А Иван, пока еще говорил командир, как «покупатель», уже приценивался и пытался угадать, кто из этих добрых молодцев станет механиком-водителем их гвардейского экипажа. За пятнадцать месяцев войны командир взвода Родин поменял три танка, два раза горел, ранен был и контужен, но влегкую. И, быстро возвратившись в строй, в свой неизменный экипаж, что тоже было чудом, продолжал воевать. Взводные на фронте – расходный материал, и если в первом бою не убили зеленого летёху, считай, повезло, а если судьба отмерила ещё месяц, три, полгода и еще столько же, значит, это было где-то сверху и кем-то предписано…
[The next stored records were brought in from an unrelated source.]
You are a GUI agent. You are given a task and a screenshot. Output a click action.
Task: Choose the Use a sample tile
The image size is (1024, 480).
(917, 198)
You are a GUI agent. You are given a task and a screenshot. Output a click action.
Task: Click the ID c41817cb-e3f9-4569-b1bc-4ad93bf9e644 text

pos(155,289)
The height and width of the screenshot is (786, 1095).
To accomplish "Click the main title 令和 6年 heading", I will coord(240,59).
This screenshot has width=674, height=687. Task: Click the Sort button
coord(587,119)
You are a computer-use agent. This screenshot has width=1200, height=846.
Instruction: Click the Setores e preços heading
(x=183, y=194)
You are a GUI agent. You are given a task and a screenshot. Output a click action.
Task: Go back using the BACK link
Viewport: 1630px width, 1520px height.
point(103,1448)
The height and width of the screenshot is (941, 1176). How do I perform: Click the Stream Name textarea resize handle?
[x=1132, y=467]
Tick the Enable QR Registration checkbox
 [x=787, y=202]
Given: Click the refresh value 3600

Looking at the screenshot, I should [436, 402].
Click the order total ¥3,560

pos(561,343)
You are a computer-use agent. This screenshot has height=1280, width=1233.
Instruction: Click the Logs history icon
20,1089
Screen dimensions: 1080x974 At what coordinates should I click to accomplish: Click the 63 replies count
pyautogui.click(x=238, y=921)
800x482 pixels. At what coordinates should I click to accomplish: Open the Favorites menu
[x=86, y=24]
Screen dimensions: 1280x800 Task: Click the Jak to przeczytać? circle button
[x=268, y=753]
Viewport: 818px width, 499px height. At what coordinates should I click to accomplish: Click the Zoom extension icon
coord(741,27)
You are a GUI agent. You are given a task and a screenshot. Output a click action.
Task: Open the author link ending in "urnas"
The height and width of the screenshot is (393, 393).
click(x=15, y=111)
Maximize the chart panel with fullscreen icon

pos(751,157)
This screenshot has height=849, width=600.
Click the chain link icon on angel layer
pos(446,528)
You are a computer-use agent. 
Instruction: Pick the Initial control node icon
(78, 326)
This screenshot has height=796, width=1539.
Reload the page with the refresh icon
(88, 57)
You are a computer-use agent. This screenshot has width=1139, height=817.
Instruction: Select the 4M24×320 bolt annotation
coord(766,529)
Бывалый фронтовик Иван Родин в свои 25 лет порой чувствовал себя 40-летним, получил на грудь медаль «За отвагу», орден Красной Звезды, а сотни тысяч ребят остались в братских могилах, безвестные, без наград и почестей. После сражения под Прохоровкой он подумал: переплавить бы фашистские «тигры» и «фердинанды» и отлить из них солдатские медали и живым, и мертвым…
«Что ж вы, братцы, встали не по росту!» – подумал Иван, в мирном прошлом – спорторг класса и лучший нападающий футбольной команды школы.
На правом фланге стоял худой невысокий парнишка, комбинезон сидел, как пиджак на пугале, явно не по размеру. Голова выбрита под ноль, пилотка – на ушах, глазенки черные горят, старательно выпячивает грудь, кулачки – по швам. «Курносый защитник Родины из 8-А», – подумал Иван, дал ему кличку «недокормыш» и на глаз определил в радисты-пулеметчики.
Второй боец был на голову выше, в плечах – удалая ширь, лет 20–25, и с первого взгляда Иван понял, что это фронтовик, явно после госпиталя, рожа с хитринкой, руки – лопаты, вид простоватый, но цену себе знает. Этот траки таскать будет, как пулеметные ленты. Вот такого бы в механики-водители…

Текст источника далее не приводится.